- **TASK BRIEF**
Omit the pictures and return every entry exactly as written.

- **EXERCISE MATERIALS**
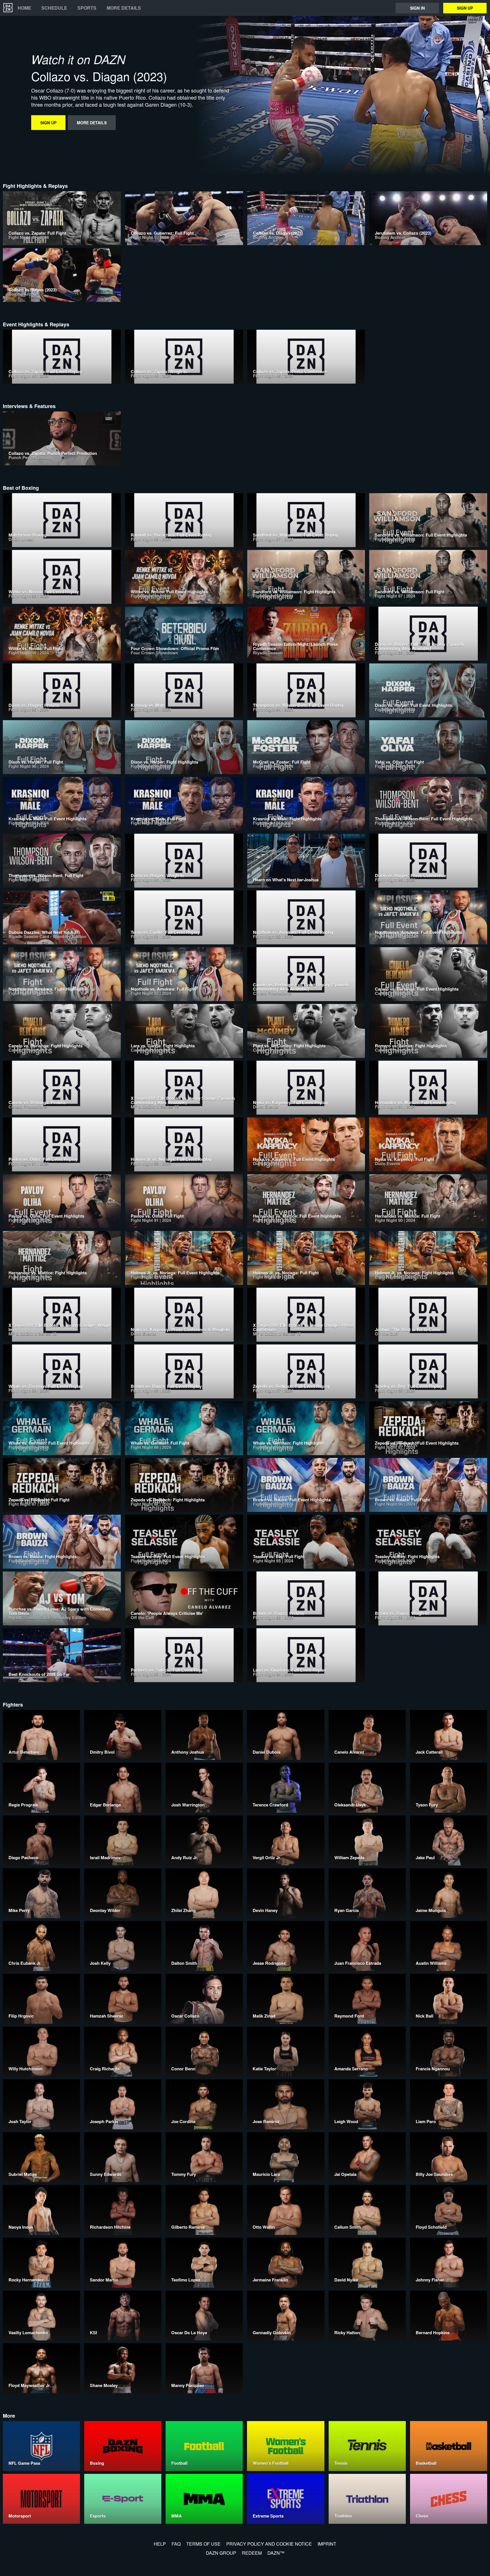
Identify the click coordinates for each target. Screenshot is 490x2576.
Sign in (417, 8)
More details (124, 8)
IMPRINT (327, 2544)
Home (24, 8)
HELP (160, 2544)
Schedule (54, 8)
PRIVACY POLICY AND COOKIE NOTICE (269, 2544)
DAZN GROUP (221, 2553)
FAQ (176, 2544)
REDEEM (252, 2553)
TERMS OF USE (203, 2544)
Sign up (465, 8)
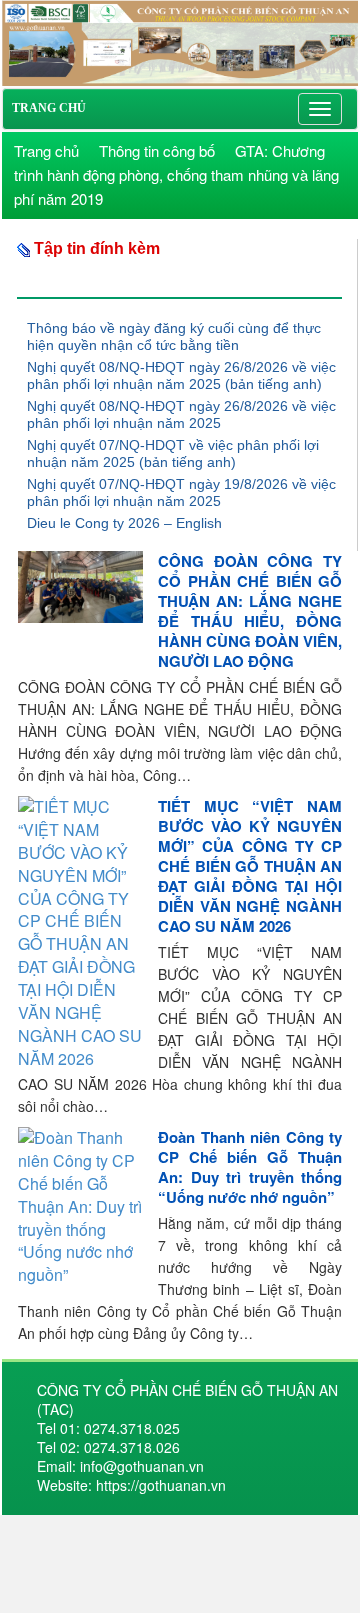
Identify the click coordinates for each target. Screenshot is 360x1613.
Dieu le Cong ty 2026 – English (124, 523)
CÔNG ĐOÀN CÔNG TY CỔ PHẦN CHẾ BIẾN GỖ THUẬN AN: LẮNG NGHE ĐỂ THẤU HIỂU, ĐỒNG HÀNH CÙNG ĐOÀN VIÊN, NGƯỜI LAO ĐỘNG (250, 611)
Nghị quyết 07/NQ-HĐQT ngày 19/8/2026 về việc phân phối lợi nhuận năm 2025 (181, 492)
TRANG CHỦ (49, 108)
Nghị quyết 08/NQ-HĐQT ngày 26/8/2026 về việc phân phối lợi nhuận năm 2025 (181, 414)
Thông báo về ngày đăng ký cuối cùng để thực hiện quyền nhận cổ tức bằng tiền (174, 336)
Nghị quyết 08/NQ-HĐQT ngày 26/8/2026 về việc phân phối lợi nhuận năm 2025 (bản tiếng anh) (181, 375)
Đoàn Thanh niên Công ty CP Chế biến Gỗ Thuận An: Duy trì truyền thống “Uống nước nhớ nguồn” (250, 1167)
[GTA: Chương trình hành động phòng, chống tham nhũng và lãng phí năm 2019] (180, 40)
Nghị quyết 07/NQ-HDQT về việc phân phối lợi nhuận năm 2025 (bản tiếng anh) (173, 453)
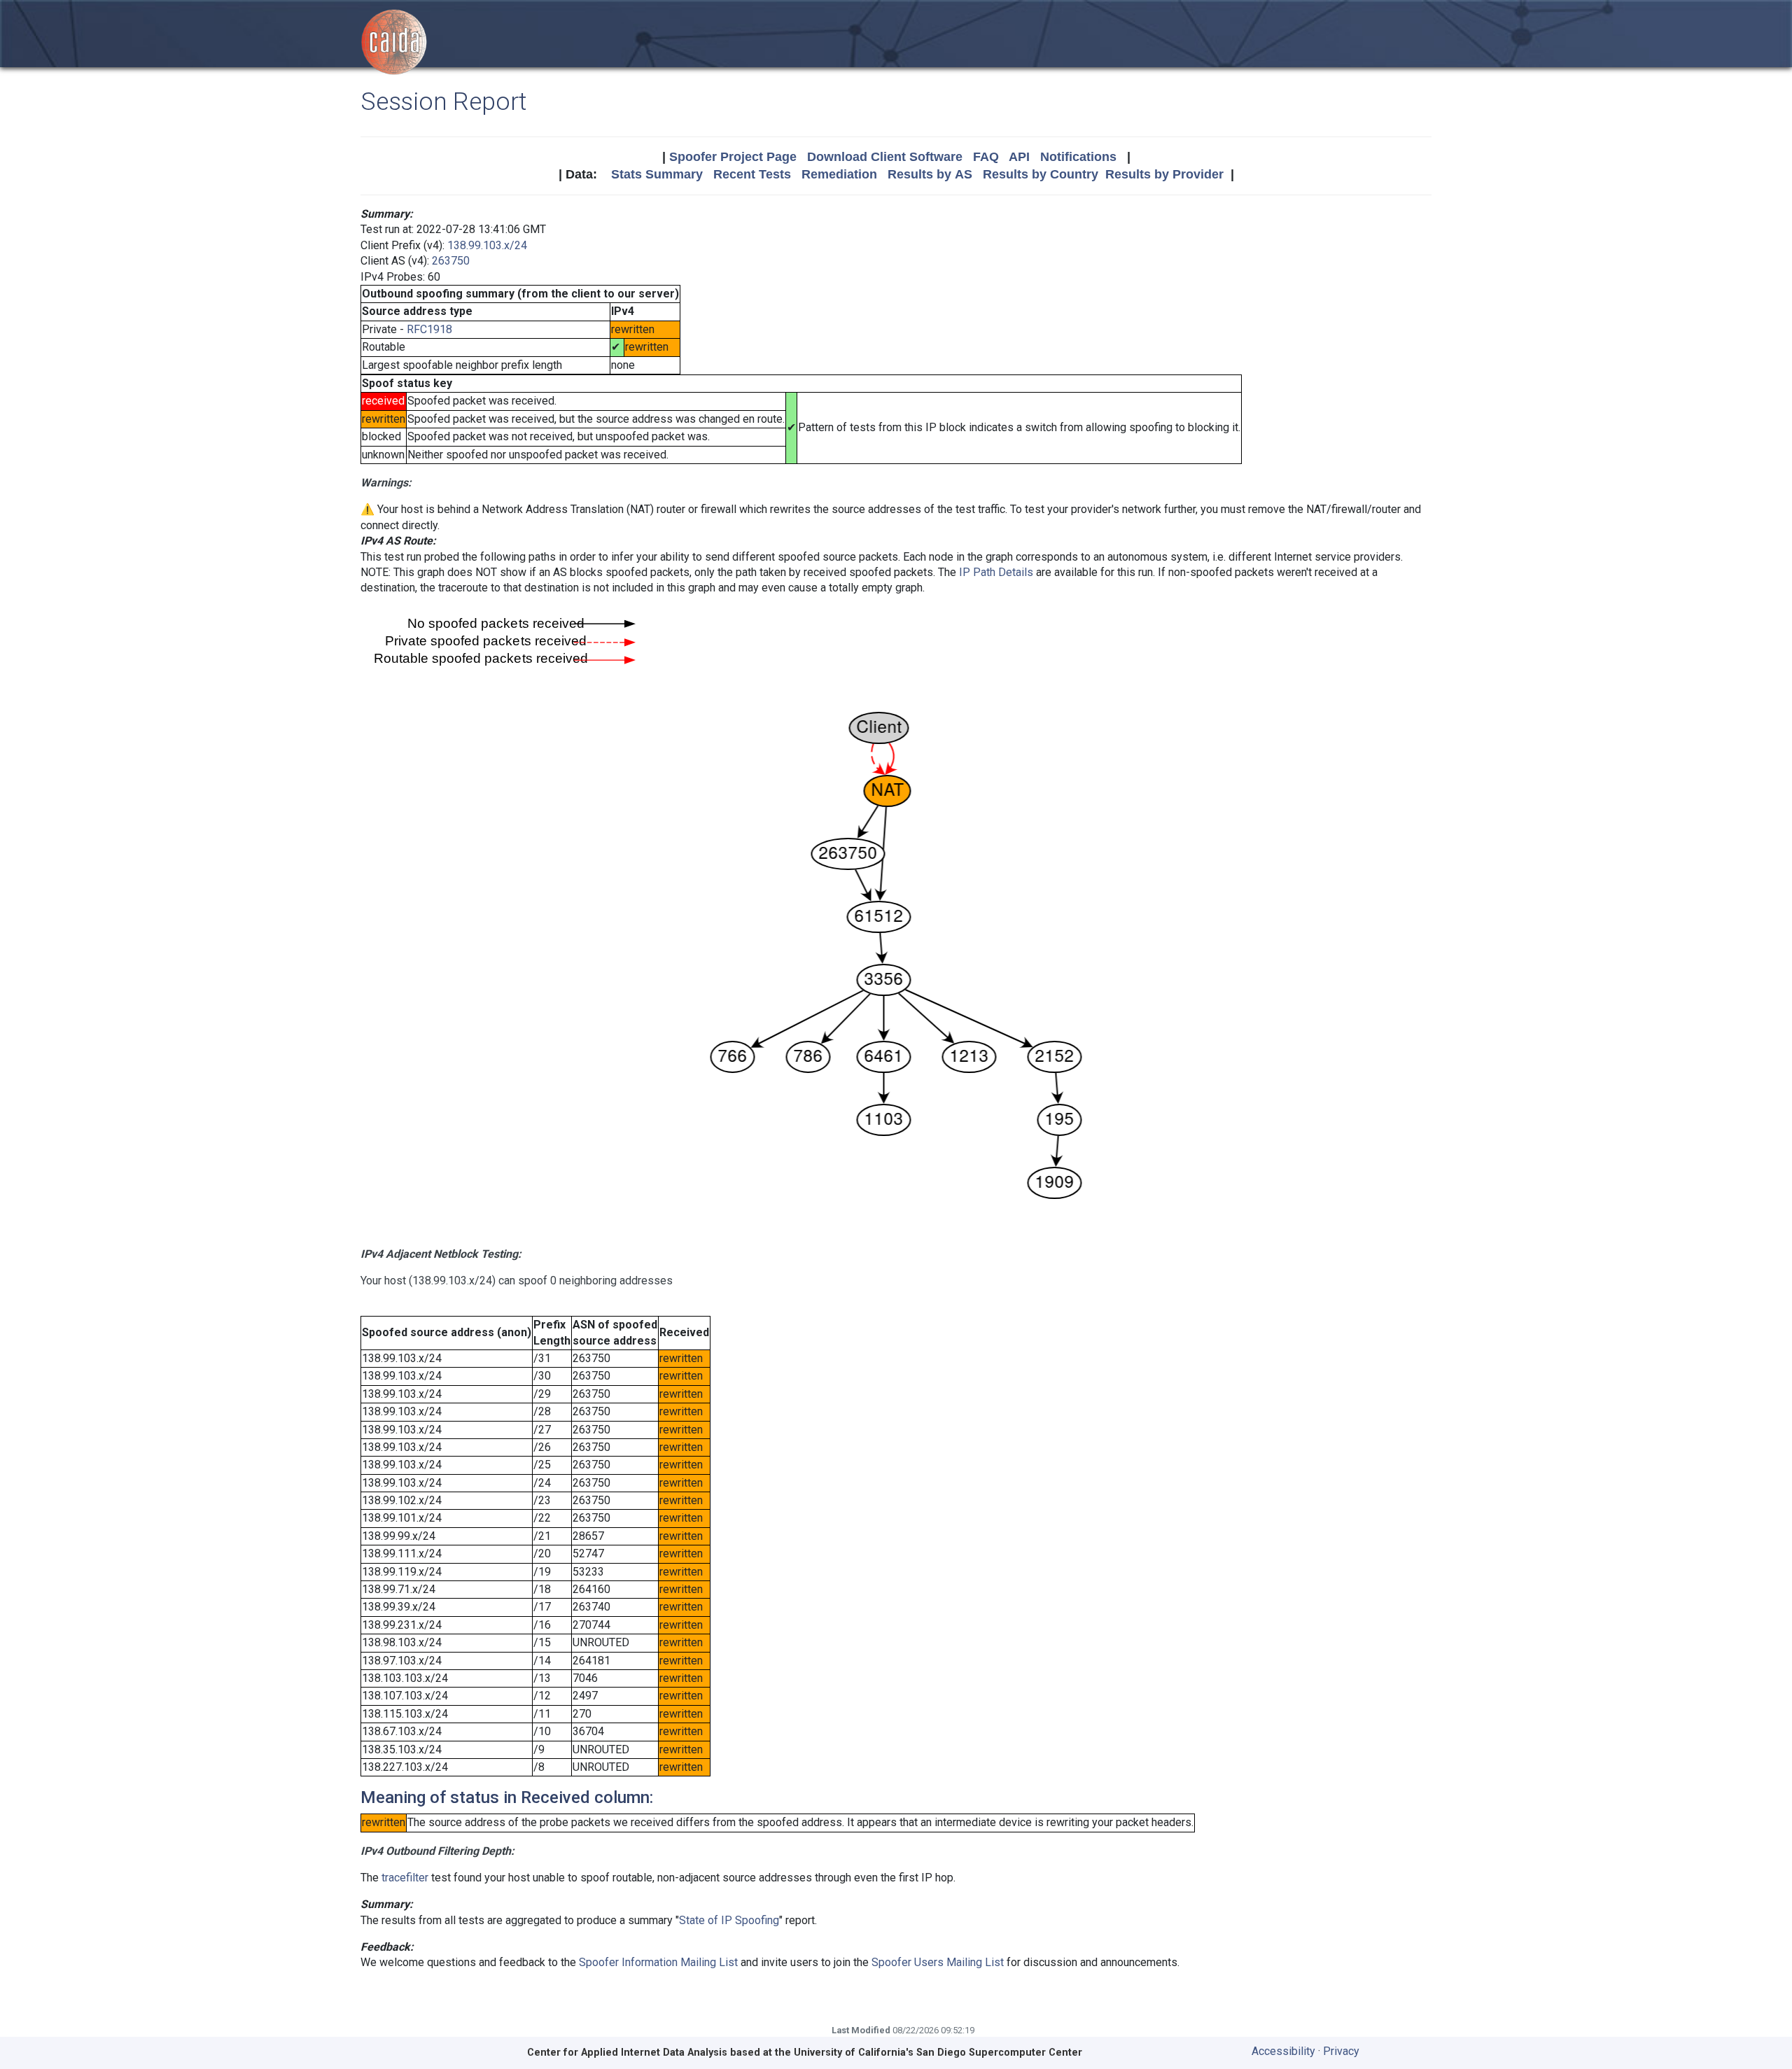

- **RESULT FOR THIS TASK**
Identify the click coordinates for each target. Screenshot is 490x2576.
Sign in (417, 8)
More details (124, 8)
IMPRINT (327, 2544)
Home (24, 8)
HELP (160, 2544)
Schedule (54, 8)
PRIVACY POLICY AND COOKIE NOTICE (269, 2544)
DAZN GROUP (221, 2553)
FAQ (176, 2544)
REDEEM (252, 2553)
TERMS OF USE (203, 2544)
Sign up (465, 8)
Identify the click coordinates for each target. Screenshot is 360x1613.
Dieu le Cong ty 2026 – English (124, 523)
CÔNG ĐOÀN CÔNG TY CỔ PHẦN CHẾ BIẾN GỖ THUẬN AN: LẮNG NGHE ĐỂ THẤU HIỂU, ĐỒNG HÀNH CÙNG ĐOÀN VIÊN, NGƯỜI LAO ĐỘNG (250, 611)
Nghị quyết 07/NQ-HĐQT ngày 19/8/2026 về việc phân phối lợi nhuận năm 2025 (181, 492)
TRANG CHỦ (49, 108)
Nghị quyết 08/NQ-HĐQT ngày 26/8/2026 về việc phân phối lợi nhuận năm 2025 (181, 414)
Thông báo về ngày đăng ký cuối cùng để thực hiện quyền nhận cổ tức bằng tiền (174, 336)
Nghị quyết 08/NQ-HĐQT ngày 26/8/2026 về việc phân phối lợi nhuận năm 2025 (bản tiếng anh) (181, 375)
Đoàn Thanh niên Công ty CP Chế biến Gỗ Thuận An: Duy trì truyền thống “Uống nước nhớ nguồn” (250, 1167)
[GTA: Chương trình hành động phòng, chống tham nhũng và lãng phí năm 2019] (180, 40)
Nghị quyết 07/NQ-HDQT về việc phân phối lợi nhuận năm 2025 (bản tiếng anh) (173, 453)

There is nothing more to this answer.